The Lost Boys
The Lost Boys was a Werewolf campaign, but not a typical one. The Storyteller running the game set it in the 1980s and it was more like a John Hughes high school film mixed with a Steven Spielberg adventure. There were three of us playing in the game and we were a trio of high school students who just happened to also secretly be werewolves. The trio dealt with high school drama, keeping their secret identities, and battling forces of the Wyrm and other supernatural threats in small-town New England. A few years after the game ended the Storyteller ran a one-shot set at the characters' 10-year high school reunion, bringing the characters together with a new generation of Garou.
The three young werewolves were sent to the town of Sea Point, Maine to protect the area. The three were Kit Walker, Silver Fang Ragabash; Isaac Reinigen, Silent Strider Theurge; and Aaron Gordon, Stargazer Ahroun. In high school archetype terms Kit was the Preppie, Isaac was the Delinquent, and Aaron was the Jock (with major, major Rage issues). Aided by mortal and supernatural allies alike, the three eventually discover a dormant Caern that had once belonged to the lost Croatan tribe. Over a series of adventures they recover the Caern's hearthstone and restore it.
Kit Walker
Anyone familiar with classic pulp comic heroes will recognize the name of my character that I played in the Lost Boys campaign. As I mentioned above I would often have to reach to other genres for inspiration for my World of Darkness characters, and super-hero comics were a frequent source of that inspiration. In this case it was The Phantom, a character with a lineage stretching back decades, the son resembling his father and a name and mantle passed down generation to generation over centuries - Christopher "Kit" Walker (XXV), heroic Silver Fang and leader (in his mind at least) of the teenage pack at Sea Point High School.
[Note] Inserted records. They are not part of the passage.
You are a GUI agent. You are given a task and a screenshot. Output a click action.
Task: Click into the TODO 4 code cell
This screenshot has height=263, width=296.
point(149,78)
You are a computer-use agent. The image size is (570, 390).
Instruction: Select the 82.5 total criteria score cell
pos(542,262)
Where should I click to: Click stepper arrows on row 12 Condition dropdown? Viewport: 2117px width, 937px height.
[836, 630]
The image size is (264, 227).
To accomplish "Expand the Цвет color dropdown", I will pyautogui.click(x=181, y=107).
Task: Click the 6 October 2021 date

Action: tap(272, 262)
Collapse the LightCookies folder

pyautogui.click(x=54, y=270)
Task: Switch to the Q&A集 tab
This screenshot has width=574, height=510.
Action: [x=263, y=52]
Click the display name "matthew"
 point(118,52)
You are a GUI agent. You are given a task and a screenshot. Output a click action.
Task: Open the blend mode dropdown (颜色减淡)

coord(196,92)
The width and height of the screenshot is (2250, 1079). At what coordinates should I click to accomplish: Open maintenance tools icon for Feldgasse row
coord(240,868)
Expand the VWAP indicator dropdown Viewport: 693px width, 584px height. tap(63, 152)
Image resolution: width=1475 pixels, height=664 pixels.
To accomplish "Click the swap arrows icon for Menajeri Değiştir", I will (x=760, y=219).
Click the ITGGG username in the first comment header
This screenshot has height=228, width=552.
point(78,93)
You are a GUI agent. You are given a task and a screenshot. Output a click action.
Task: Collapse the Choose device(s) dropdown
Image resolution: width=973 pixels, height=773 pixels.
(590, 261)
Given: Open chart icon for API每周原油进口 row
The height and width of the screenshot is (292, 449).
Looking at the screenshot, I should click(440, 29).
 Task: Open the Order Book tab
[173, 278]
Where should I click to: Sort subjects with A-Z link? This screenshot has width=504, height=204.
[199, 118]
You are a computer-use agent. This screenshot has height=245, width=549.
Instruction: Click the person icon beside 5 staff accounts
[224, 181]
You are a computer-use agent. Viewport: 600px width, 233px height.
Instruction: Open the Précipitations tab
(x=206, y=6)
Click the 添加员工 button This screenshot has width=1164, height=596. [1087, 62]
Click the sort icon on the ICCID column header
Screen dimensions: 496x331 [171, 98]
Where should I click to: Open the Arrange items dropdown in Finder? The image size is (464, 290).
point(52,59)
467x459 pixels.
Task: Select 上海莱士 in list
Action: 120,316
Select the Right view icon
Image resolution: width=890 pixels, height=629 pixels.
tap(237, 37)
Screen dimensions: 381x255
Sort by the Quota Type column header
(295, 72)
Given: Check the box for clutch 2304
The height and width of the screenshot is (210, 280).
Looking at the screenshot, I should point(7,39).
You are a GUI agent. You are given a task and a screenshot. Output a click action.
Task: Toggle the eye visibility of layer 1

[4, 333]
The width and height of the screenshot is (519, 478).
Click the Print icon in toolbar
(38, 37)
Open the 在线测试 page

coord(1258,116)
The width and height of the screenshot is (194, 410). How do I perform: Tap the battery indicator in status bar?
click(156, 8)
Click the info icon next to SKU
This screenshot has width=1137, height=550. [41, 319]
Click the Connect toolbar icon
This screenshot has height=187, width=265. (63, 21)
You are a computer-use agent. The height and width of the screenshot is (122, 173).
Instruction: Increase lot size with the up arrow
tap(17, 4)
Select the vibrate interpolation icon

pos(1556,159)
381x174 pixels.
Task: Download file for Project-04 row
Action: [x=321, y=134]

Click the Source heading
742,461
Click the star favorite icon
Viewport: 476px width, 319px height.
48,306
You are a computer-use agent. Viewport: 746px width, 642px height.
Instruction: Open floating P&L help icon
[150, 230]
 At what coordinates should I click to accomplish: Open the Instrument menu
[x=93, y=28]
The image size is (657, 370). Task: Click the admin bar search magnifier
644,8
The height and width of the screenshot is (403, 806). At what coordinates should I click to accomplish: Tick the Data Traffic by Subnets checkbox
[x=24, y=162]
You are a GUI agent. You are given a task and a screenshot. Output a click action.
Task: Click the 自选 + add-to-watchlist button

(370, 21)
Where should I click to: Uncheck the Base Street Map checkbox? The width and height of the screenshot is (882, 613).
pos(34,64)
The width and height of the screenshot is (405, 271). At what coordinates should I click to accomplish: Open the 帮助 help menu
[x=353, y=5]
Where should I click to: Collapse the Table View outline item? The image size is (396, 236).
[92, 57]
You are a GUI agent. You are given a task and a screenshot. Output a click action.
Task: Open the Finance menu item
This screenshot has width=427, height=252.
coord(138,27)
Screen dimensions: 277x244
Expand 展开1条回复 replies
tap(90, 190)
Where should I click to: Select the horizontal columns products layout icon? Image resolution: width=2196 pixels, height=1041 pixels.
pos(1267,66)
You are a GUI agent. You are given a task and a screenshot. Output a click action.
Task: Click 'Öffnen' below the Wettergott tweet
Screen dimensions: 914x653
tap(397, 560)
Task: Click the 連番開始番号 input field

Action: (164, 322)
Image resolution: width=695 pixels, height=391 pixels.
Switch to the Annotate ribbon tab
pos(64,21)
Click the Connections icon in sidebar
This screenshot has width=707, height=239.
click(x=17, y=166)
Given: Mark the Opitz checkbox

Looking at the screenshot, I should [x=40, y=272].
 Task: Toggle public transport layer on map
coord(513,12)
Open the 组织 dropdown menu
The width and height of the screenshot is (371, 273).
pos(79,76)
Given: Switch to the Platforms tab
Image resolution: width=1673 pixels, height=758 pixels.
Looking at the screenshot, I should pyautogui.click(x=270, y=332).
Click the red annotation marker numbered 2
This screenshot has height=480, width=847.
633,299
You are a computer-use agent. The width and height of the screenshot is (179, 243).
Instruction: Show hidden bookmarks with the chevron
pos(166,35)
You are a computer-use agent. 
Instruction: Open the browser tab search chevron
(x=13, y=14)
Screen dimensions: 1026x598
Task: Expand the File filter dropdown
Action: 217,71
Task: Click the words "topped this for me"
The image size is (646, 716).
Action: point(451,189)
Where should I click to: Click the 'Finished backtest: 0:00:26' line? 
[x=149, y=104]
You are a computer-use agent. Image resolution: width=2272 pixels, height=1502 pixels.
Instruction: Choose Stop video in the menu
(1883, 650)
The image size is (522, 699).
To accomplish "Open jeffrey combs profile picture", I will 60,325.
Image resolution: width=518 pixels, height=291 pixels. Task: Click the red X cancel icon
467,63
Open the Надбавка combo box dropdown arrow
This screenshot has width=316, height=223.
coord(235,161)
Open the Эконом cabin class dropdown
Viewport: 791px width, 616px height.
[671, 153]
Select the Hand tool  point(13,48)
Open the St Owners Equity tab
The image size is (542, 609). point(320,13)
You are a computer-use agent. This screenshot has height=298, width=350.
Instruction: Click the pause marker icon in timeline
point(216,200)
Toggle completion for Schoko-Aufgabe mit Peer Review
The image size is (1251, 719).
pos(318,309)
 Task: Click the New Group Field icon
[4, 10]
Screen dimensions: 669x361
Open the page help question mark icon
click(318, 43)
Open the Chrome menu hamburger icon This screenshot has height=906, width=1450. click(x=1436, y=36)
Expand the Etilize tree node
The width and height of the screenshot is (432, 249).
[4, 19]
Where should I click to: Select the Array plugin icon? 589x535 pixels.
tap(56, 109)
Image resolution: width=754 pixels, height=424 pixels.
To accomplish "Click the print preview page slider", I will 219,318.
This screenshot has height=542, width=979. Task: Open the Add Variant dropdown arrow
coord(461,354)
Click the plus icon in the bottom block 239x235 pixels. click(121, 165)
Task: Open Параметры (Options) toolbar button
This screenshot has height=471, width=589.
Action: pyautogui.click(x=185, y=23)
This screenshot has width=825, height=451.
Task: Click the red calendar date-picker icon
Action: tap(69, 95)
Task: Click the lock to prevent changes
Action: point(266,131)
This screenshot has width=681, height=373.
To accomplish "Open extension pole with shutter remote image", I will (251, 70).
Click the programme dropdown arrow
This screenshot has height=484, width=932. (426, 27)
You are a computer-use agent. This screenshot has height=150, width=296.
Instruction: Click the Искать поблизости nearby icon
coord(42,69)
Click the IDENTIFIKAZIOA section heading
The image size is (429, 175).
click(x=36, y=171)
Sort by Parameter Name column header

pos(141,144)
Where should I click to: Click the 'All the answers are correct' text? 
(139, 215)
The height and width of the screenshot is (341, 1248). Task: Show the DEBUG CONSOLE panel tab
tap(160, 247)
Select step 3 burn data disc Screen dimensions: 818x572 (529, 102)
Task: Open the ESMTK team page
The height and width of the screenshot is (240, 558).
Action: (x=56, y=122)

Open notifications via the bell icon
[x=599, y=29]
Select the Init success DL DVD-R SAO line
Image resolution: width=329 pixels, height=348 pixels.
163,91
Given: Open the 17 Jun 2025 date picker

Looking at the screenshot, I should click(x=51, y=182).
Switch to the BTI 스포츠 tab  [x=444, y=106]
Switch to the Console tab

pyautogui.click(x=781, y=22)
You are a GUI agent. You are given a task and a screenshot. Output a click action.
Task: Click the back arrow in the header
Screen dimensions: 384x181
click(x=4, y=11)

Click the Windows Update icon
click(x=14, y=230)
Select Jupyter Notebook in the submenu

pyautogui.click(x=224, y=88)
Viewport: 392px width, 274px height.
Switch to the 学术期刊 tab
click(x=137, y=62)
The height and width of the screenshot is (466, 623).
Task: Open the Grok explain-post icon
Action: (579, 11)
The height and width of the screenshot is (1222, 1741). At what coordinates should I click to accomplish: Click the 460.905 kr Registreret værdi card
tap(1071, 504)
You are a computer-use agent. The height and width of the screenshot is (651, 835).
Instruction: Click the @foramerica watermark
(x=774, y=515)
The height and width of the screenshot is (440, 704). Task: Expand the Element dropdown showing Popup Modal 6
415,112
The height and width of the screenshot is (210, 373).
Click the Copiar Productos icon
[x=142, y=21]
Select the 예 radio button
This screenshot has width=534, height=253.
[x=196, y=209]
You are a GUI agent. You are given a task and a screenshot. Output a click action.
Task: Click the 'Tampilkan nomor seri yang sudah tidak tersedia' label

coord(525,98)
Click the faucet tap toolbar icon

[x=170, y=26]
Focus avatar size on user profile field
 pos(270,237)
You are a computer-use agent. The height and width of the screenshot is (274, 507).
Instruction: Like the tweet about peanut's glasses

To further the Phantom analogy, when Kit was Crinos form his fur showed a skull pattern and his family had hereditary enemies in the form of the former pirates of the Seng Brotherhood. By the ten year school reunion adventure Kit had fully stepped into the family mantle and had mystic artifacts that included, among other things, a skull ring.



Dream a Little Dream
Like many other World of Darkness games, Changeling was one that I had trouble getting into the setting for. In any case, I was invited by friends to join a new Changeling campaign that was starting, so I tried to familiarize myself with the setting while also looking for inspiration for a character to play. As was often the case with World of Darkness, that inspiration came from the world of comic books.
Like a few World of Darkness games I was involved in, I didn't play in this campaign for long; and it was a while ago so I don't remember any details. I do still remember the character, though.
Cal
The World of Darkness settings lend themselves to super hero tropes very easily. Changeling is maybe one of the most super hero-like, as the characters all have mortal "secret identities" in addition to supernatural powers. In the spirit of this a made a character named Cal, whose mortal identity was a mild-mannered, glasses-wearing reporter and whose fae form was a super-strong troll. Can you figure out which comic book character I based Cal on? Maybe the picture I drew of him will help.


More Than This
This was the only Vampire campaign I played in from start to finish. Several of the characters at the start of the game were humans and over the course of several sessions slowly became aware of the existence of the Kindred and eventually were turned. Characters who joined later on were more typical and were already vampires.
The overall story arc of the campaign involved a coming apocalypse, with the Storyteller having a different end-of-the-world plan than what White Wolf were moving towards in the published World of Darkness games. Underlying these events was a theme of redemption, with the characters having the opportunity to reclaim their souls and turn away from the path of darkness. The campaign finished up with the world ending and being reborn anew. The characters who had managed to achieve redemption would also be reborn in the new world, those who hadn't would not.
Quinn
My character in the campaign was a teenage hacker conspiracy theorist named Quinn. Quinn slowly discovered the secret existence of the Kindred as he dug into traditional Illuminati-style conspiracies. This led him to the Order of Hermes and he was eventually turned by the Tremere. As a Tremere vampire, Quinn started learning magic and became a technomancer, capable of manipulating computers and technology with his spells.
Quinn fell deeper and deeper into the conspiracies, machinations, manipulations, betrayals and battles of the Camarilla. As the coming apocalypse drew near Quinn made his own plans, seeking power and ways to survive the coming struggle. Unlike the other player characters, Quinn did not achieve redemption at the end. This was not the end of Quinn however. In a desperate move Quinn used his technomancy to preserve his mind in a specially designed computer storage device. The world ended and was reborn as a paradise, but Quinn's essence survived in a technological genie bottle, a Serpent for the New Eden just waiting to be discovered.